Legenda: Integrantes do INBEB durante a homenagem de Amílcar Tanuri no auditório do bloco N do CCS/UFRJ.
Um dos maiores virologistas do país, Amílcar Tanuri foi homenageado na segunda, 9 de julho, pelo Conselho do Centro de Ciências da Saúde (CCS) da UFRJ. Durante a cerimônia, o professor e pesquisador da UFRJ falou sobre seus 18 anos de trabalho no combate à epidemia da HIV/Aids na África. O evento foi marcado também por depoimentos de alguns de seus colegas de trabalho, como a decana do CCS, Maria Fernanda Santos Quintela da Costa Nunes. A homenagem se deu em virtude da
posse do pesquisador como um dos novos membros titulares da Academia Brasileira de Ciências (ABC).

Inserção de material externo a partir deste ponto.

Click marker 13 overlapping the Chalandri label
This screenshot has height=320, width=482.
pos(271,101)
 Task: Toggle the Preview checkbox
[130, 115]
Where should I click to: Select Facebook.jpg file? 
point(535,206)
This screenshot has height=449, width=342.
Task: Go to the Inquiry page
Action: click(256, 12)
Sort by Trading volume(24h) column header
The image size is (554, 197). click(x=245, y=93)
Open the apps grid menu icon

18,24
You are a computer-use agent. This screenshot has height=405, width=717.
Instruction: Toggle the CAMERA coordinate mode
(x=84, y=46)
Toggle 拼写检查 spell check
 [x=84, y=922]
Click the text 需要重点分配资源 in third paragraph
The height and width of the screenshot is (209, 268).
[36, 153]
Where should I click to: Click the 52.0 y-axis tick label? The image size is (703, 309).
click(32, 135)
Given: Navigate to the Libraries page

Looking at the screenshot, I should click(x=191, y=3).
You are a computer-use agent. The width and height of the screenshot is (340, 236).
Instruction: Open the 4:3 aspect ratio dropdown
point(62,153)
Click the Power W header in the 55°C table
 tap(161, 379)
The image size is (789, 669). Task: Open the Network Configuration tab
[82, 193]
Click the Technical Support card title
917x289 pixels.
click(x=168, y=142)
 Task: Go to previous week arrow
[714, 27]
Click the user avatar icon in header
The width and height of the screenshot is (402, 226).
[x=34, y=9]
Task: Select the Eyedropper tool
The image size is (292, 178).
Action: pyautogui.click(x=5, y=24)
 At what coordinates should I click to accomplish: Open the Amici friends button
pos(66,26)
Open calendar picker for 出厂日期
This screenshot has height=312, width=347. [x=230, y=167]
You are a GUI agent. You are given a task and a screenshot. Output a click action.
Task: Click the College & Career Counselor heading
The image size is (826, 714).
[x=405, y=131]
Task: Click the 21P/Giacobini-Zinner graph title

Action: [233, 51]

“Essa cadeira que ele recebe é merecida”, afirmou Maria Fernanda, após elogiar o professor por ser “gentil, amável e solícito”. Em depoimento gravado, o professor da UFRJ Rodrigo Brindeiro, que é parceiro de laboratório de Tanuri, enalteceu a sólida trajetória do colega de trabalho. “Espero que ele não se aposente tão cedo, são muitas histórias. Ele deixa um legado enorme de todas as pessoas que ele treinou e formou”, concluiu. Já o professor Sérgio Bonecker, também da UFRJ, lembrou dos tempos em que estudou com Tanuri na escola e, juntos, conseguiram apoio para a criação de um mini laboratório de ciências.
Tanuri abriu sua apresentação reconhecendo a importância do trabalho em conjunto na sua trajetória profissional. “O ingresso na ABC é coroação não só do meu trabalho, mas da minha equipe e de todos que batalham pela ciência no Rio de Janeiro”, destacou. Enquanto relatava sua experiência no combate à Aids em diferentes países da África, o pesquisador citava a todo momento os nomes de companheiros de equipe e das instituições que apoiaram as iniciativas.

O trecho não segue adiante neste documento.